So yeah, I guess like using Accelerate, it's not really something new.
It's probably not even the right way to go in the long run.
But for now, it works.
It's okay.
It works for now.
It works for, it's good enough for us regular people.
So on the Whisper front, I know we should get to Lama here soon
because it's the most exciting new thing.
And here we are burying the lead deep into the show like fools.
But Whisper is interesting to me.
The GPU support, so one of the things about it
is it's simple, it's
great hardware support,
very generic, runs on the CPU.
You do have GPU support also
on the roadmap. Is that something that
you put it on there
because people ask for it or are you actually interested in this?
Because it seems like it could definitely complicate things.
Yeah, GPU support I avoid
because you usually have to learn some framework
like CUDA, OpenCL, stuff like this.
It's complicated.
It takes time to understand everything.
There are some workarounds
like using what was it called?
MVBus where it kind of automatically does it for you.
But I don't know.
There will be some probably in the
future some basic support
I think more interesting is the
for Apple hardware
is the transition of the
encoder part like one
of the heavy parts to the Apple
Neuro engine which we already have a prototype
and this will kind of
speed up the processing
even further
so that's
Have you been able to run any benchmarks against your prototype
or have you gotten to that phase where you're actually
seeing how much gains you're getting?
Yeah, actually this was a super
cool contribution, basically I
read about 4ML, I decided
I'm probably not going to invest time
learning all these complex
tools but certainly one day
while I while a contributor
like posted, you can see the linked issues in the repo, how to do it, which was super great.

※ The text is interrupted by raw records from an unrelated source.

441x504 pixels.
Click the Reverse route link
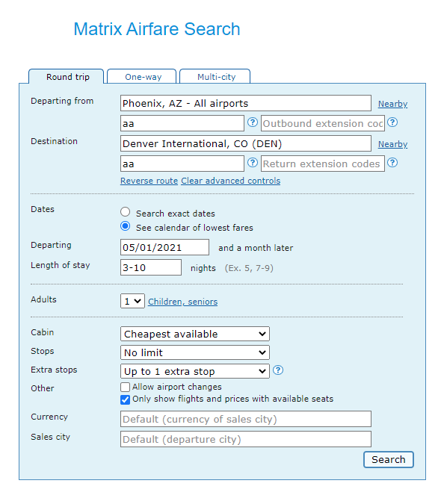[x=149, y=181]
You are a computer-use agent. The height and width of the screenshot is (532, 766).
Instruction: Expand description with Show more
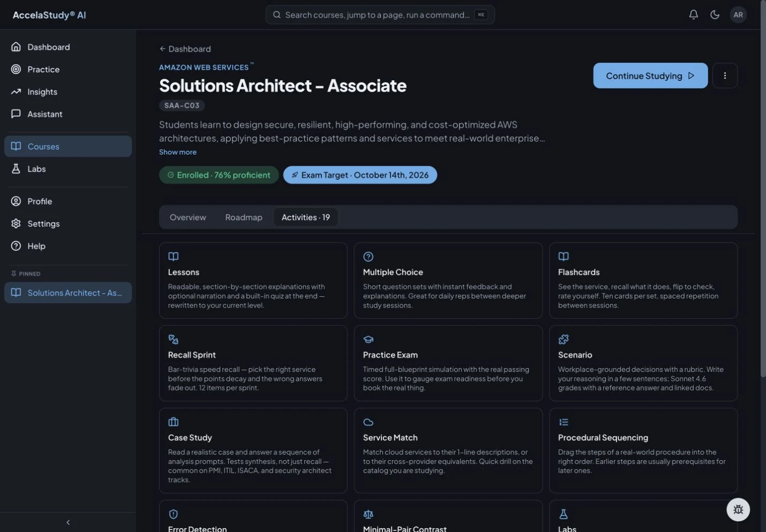click(178, 152)
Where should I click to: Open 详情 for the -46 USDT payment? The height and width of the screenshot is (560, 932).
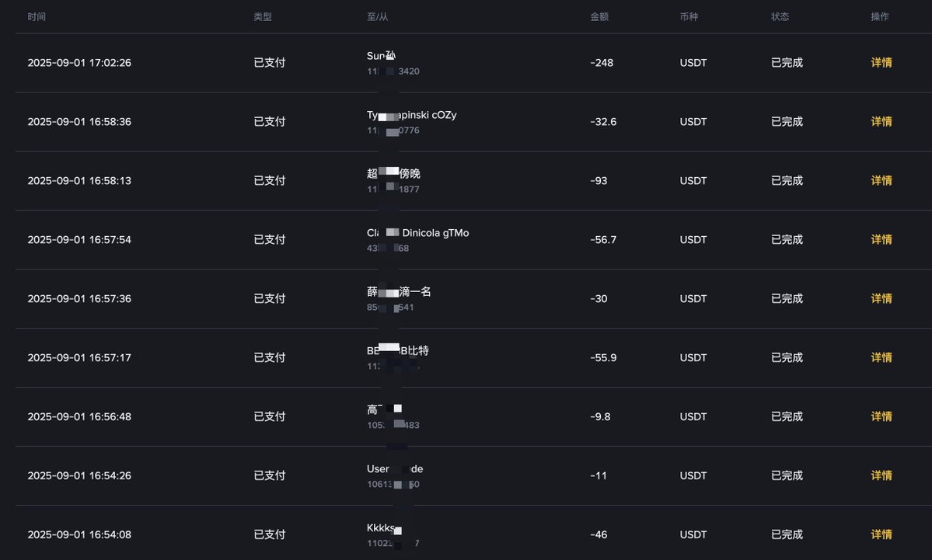[881, 534]
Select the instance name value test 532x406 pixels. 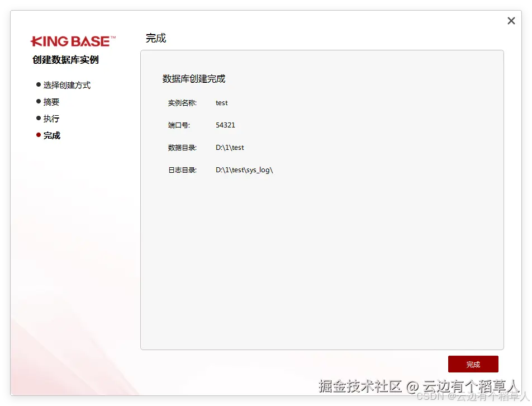pyautogui.click(x=221, y=102)
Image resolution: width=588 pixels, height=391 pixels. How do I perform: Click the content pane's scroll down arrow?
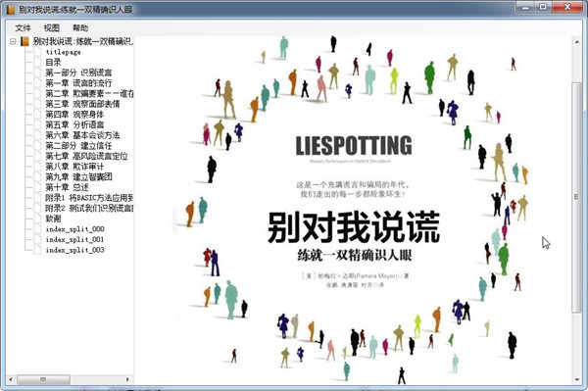point(577,379)
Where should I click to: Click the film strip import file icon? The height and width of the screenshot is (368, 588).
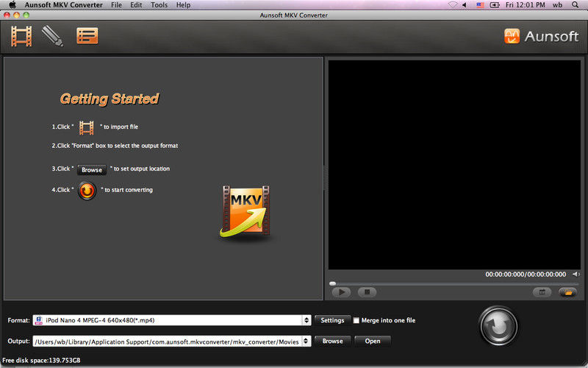click(x=22, y=35)
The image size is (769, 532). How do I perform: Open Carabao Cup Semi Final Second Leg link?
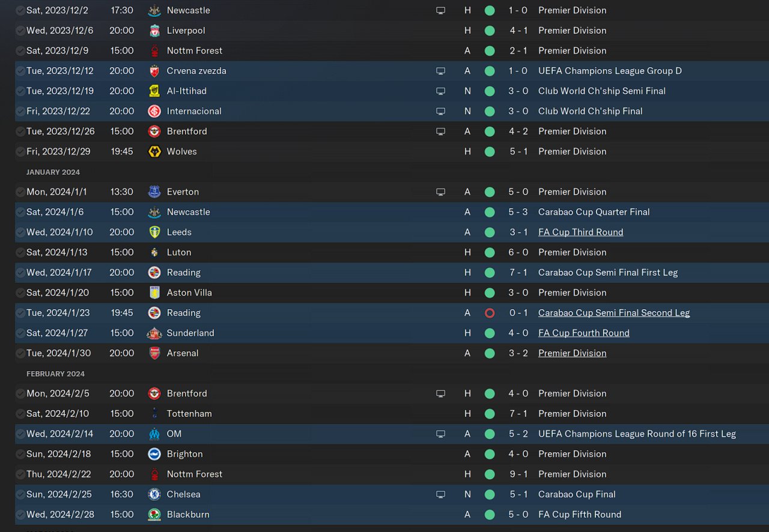614,313
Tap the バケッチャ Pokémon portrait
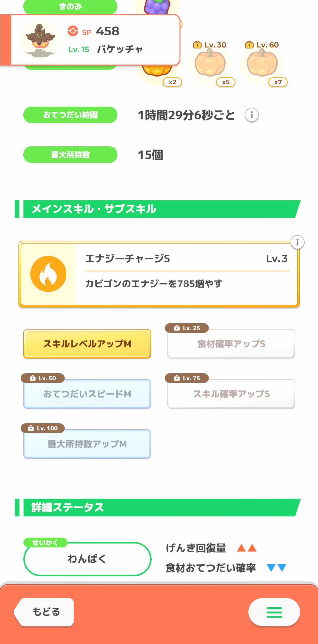 point(40,40)
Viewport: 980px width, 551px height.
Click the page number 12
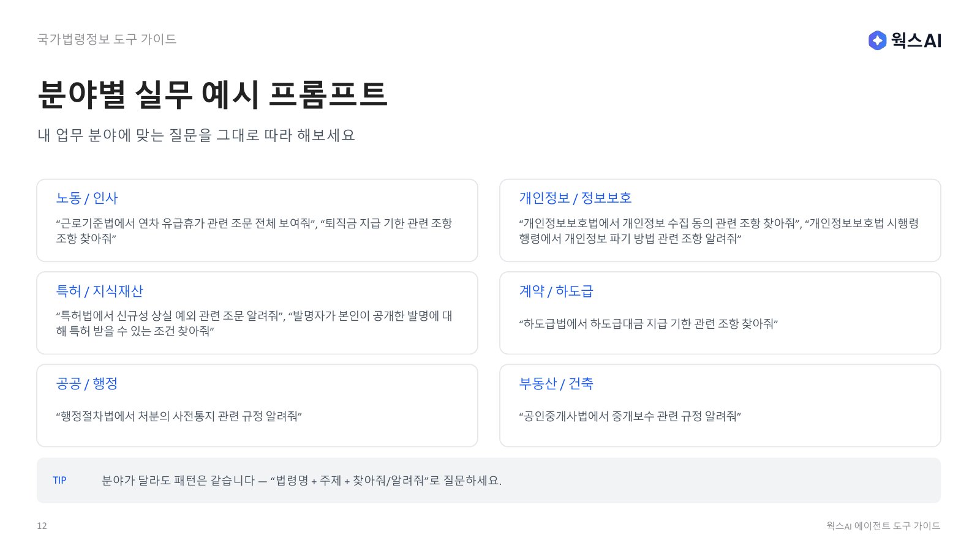tap(42, 526)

And he demonstrated it's possible. We initially observed like three times speed up, I think.
Nice.
But then other people joined, they showed us even how to make it even better.
And I like this
because people are contributing,
sharing ideas,
making it faster.
So I guess at
least three times, but this is just
the color, the color remains
not optimal,
so it's not super great
overall.
You gotta love that moment with an open source project
where you start to get significant
contributions, right?
Not drive-by, readme fixes, or
docs, which are helpful, but not like
this is a significant
contribution of a new way of doing something
or proof of concept.
That's pretty exciting. It seems like
your two projects now,
especially Whisper,
because it's been around a lot longer,
has had a lot of very smart coder types
not afraid of hopping in
and really helping out.
Did you do anything to cultivate that,
or is it just the nature of the project
that it brings a certain kind of contributor?
Yeah, I'm also wondering about this and really enjoy it.
So my previous projects, they didn't have a lot of contributions involved.
And now with Whisper and Lava, I really like that it's getting attention.
Do they do anything specific?
Not really.
I guess just people find it.
Maybe first of all, they find it useful and they start suggesting ideas for making it even more useful.
And then people eventually start journeying to make code improvements and stuff like this.
And there is, I think, I don't know, from my perspective, it's a relatively big momentum currently.
People are very interested in supporting this yeah i try to like uh make it so
they're kind of able to get into it like create some entry-level tasks and things that people can
get involved because eventually like currently there are so many requests and issues and all
this stuff uh that's kind of very difficult to handle by my own.
So it would be nice to have
more people involved.
Switching gears now, I think we put the
cart before the llama, Adam.
I don't know if that rings true
to you. I was actually wondering if we should have
our good friend Luda
bring us in. Llama, llama.
Red pajama. You know what I'm saying?
Luda Chris. Llama, llama, red pajama you know what i'm saying i've been dying to do red pajama llama, Llama Llama Drama, just all these rhymes. And I haven't been able to work those in quite yet.
I knew you were.
Getting to it now, the most exciting thing on the interwebs until I guess GPT-4 stole some steam yesterday.
But February 24th, Facebook releases, Facebook Research or Meta AI, who knows what they call themselves these days, released Lama,
a foundational 65 billion parameter large language model.
And then according to some commentary,
a European alpha coder went on a bender one night and ported it to C++
so we can all run it on our Pixel phones.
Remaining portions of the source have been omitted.